● **YOUR INSTRUCTIONS**:
Extract every line between the one with "The image size is (340, 215)." and the end of the entries, both included, word for word and free of pictures.
Top of SOURCE MATERIAL
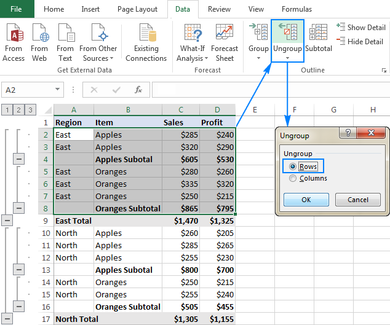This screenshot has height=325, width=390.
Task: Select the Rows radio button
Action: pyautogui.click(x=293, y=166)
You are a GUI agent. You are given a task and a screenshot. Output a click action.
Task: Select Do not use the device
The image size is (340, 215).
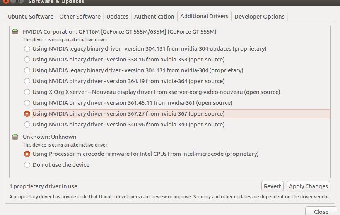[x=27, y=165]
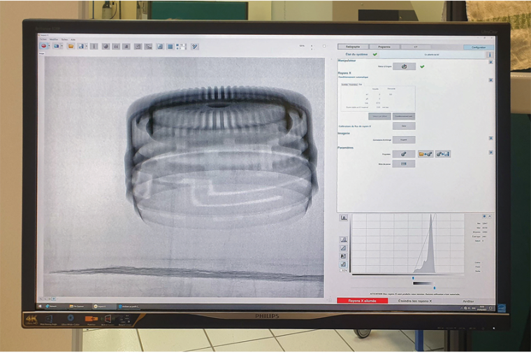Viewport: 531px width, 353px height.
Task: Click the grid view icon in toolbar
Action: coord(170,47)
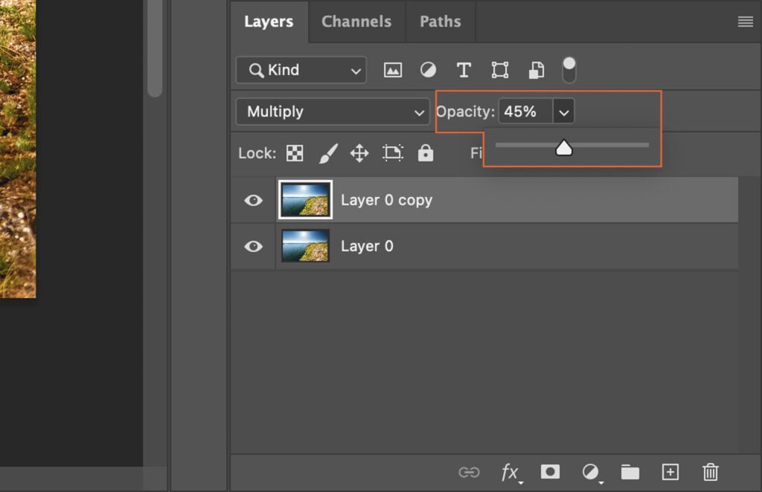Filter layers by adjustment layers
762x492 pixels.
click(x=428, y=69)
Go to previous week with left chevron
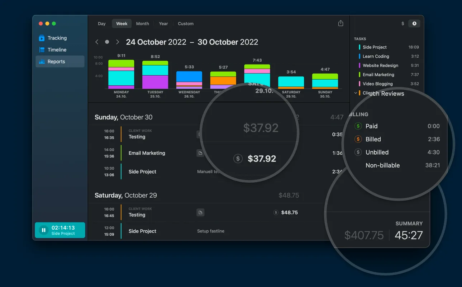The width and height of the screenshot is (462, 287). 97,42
Bottom of SOURCE MATERIAL
● **TASK SOLUTION**:
The image size is (340, 215).
[x=27, y=165]
Viewport: 531px width, 353px height.
Task: Click the grid view icon in toolbar
Action: coord(170,47)
Filter layers by adjustment layers
762x492 pixels.
click(x=428, y=69)
Go to previous week with left chevron
The width and height of the screenshot is (462, 287). 97,42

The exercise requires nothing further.